Memang demikianlah ayat-ayat Al-Qur’an.
Ada yang diturunkan tanpa didahului sebab dan ada yang didahului suatu sebab.[2]
Dalam kaitan ini, perlu dikemukakan ,
bahwa turunnya ayat-ayat Al-Qur’an yang didahului oleh suatu kasus tidak selalu
pada saat berlangsungnya peristiwa itu atau mengiringi terjadinya suatu
peristiwa, tapi ada kalanya ditangguhkan sampai beberapa hari, bahkan sampai
berpuluh-puluh hari. Hal ini dapat dilihat dalam kasus turunnya firman Allah
surat al-Kahfi(18):23-26 yang berkaitan dengan pertanyaan orang-orang Quraisiy
mengenai penduduk gua, serta ayat 83 dan seterusnya tentang Dzulkurnain.[3]
Al-Qur’an turun kepada Nabi Muhammad di
setiap saat sesudah terjadi sesuatu kejadian, atau beberapa kejadian, maka
tentulah tidak mungkin para sahabat menyaksikan sendiri sebab-sebab turunnya
ayat. Walaupun mereka hafal ayat-ayat Al-Qur’an
namun ada kemungkinan meraka tidak mengetahui semua asbabun nuzulnya.
Semakin jauh manusia dari zaman turunnya
Al-Qur’an, semakin sukar lagi mengetahui sebab turunnya, karena semakin jauh
dari sumber yang jernih. Inilah sebabnya para ulama’ salaf sangat ketat dalam
menerima periwayat yang berhubunngan dengan sebab nuzul ayat, baik mengenai
rawi, ataupun mengenai matan-matan yang diriwayatkan.[4]
2. Macam-macam Asbab Al-Nuzul
Dari segi
jumlah sebab dan ayat yang turun, sabab Al-Nuzul dapat di bagi dua kepada:
a)
Ta’addud
Al-Nazil (sebab turunnya lebih dari satu dan ini persoalan yang
terkandung dalam ayat atau kelompok ayat yang turun satu)
b)

^^^^^^^^

Tugas Anda:
1. Tuliskan secara persis bagian teks tentang asbabun nuzul di antara "Ada yang diturunkan" dan "semua asbabun nuzulnya.", termasuk keduanya.
2. Tolong lanjutkan teks tentang asbabun nuzul dari titik terakhirnya.
Item-item di bagian data diambil dari sumber lain.

Data untuk Analisis:
^^^^^^^^

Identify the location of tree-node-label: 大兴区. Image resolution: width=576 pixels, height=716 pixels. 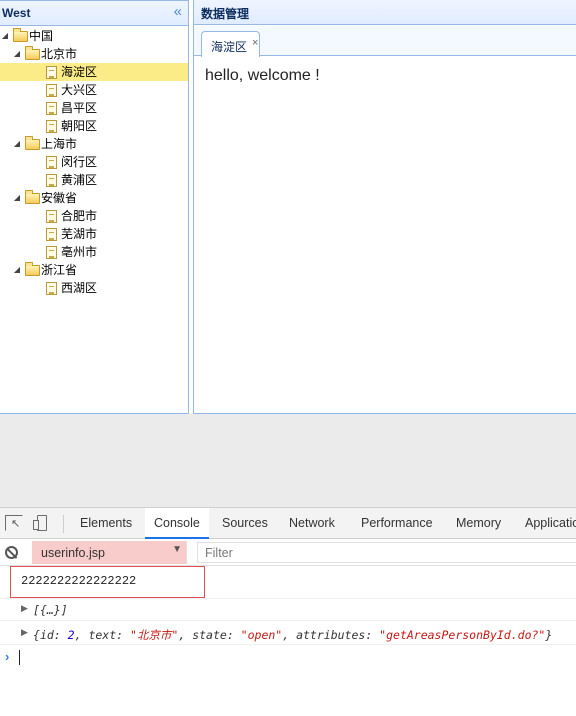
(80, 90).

^^^^^^^^

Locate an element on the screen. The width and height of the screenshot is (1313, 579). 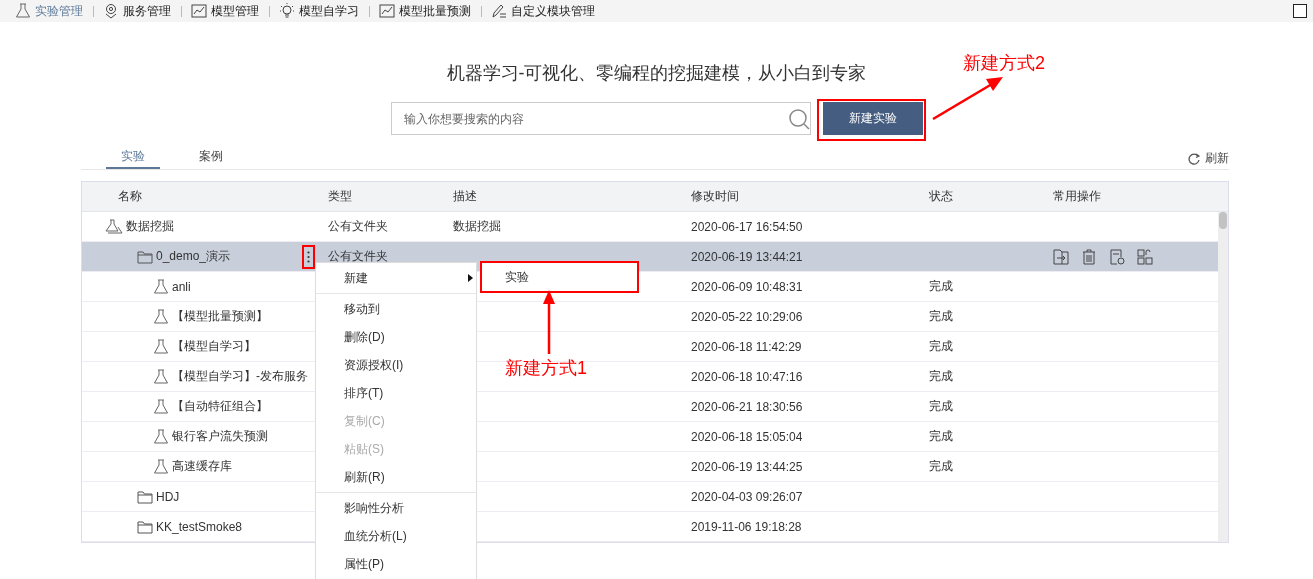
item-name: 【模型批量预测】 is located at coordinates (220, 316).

^^^^^^^^

Kunci Jawaban:
1.
Ada yang diturunkan tanpa didahului sebab dan ada yang didahului suatu sebab.[2]
Dalam kaitan ini, perlu dikemukakan ,
bahwa turunnya ayat-ayat Al-Qur’an yang didahului oleh suatu kasus tidak selalu
pada saat berlangsungnya peristiwa itu atau mengiringi terjadinya suatu
peristiwa, tapi ada kalanya ditangguhkan sampai beberapa hari, bahkan sampai
berpuluh-puluh hari. Hal ini dapat dilihat dalam kasus turunnya firman Allah
surat al-Kahfi(18):23-26 yang berkaitan dengan pertanyaan orang-orang Quraisiy
mengenai penduduk gua, serta ayat 83 dan seterusnya tentang Dzulkurnain.[3]
Al-Qur’an turun kepada Nabi Muhammad di
setiap saat sesudah terjadi sesuatu kejadian, atau beberapa kejadian, maka
tentulah tidak mungkin para sahabat menyaksikan sendiri sebab-sebab turunnya
ayat. Walaupun mereka hafal ayat-ayat Al-Qur’an
namun ada kemungkinan meraka tidak mengetahui semua asbabun nuzulnya.

2.
Ta’addud
Al-Asbab Wa Al-Nazil Wahid (ini persoalan yang terkandung dalam
ayat atau sekelompok ayat yang turun lebih dari satu sedang sebab turunnya
satu).
Sebab turun
ayat disebut Ta’addud Al-Nazil, bila inti persoalan yang terkandung dalam
ayat yang turun sehubungan dengan sebab tertentu lebih dari satu persoalan. Jika
ditemukan dua riwayat atau lebih tentang sebab turun ayat dan masing-masing
menyebutkan suatu sebab
yang jelas dan berbeda dari yang disebutkan lawanya, maka kedua riwayat ini
teliti dan dianalisis. Permasalahanya ada empat bentuk.
Pertama, salah satu dari keduanya sahih dan
lainnya tidak. Bentuk pertama
diselesaikan dengan jalan memilih riwayat yang sahih dan menolak yang tidak
sahih. Misalnya perbedaan yang terjadi antara riwayat Bukhary, Muslim, dan
lainnya dari satu pihak dan riwayat At-Tabrani dan Ibnu Abi Syaibah di pihak
lain. Bukhari, Muslim, dan lainnya meriwayatkan baru Jundab. Ia (Jundab)
berkata: “Nabi SAW.kesakitan sehingga ia tidak bangun satu atau dua malam”. Seorang perempuan datang kepadanya
dan berkata: “Hai Muhammad, saya tidak melihat setanmu kecuali ia telah
meninggalkanmu”, maka Allah menurunkan: وَالضُّحَى. وَ الَّليْلِ اِذَا
سَجَى. مَا وَدَّ عكَ رَبُّكَ وَمَا قَلَى.~الضحى:3-1
Al-Thabrani dan
Ibnu Abi Syaibah meriwayatkan dari Hafsh bin Maisarah dari ibunya, dari ibunya
(neneknya dari ibu) dan ibunya ini pembantu Rasul SAW: “Sesengguhnya seekor
anak anjing memasuki rumah Nabi SAW. Anak anjing itu masuk ke bawah tempat tidur dan mati, maka
selama empat hari Nabi SAW. Tidak dituruni wahyu. Maka ia (Nabi) berkata: Hai
Khaulah, apa yang telah terjadi di rumah Rasulullah? Jibril tidak datang
kepadaku”.Saya berkata pada diri saya sendiri: “Sekiranyalah engaku
persiapkan rumah ini dan engaku sapu, maka saya jangkaukan penyapu ke bawah
tempat tidur itu, maka saya mengeluarkan anak anjing tersebut. Nabi SAW. Pun
datang dalam keadaan jenggotnya gemetar. Dan memang jika turun (wahyu)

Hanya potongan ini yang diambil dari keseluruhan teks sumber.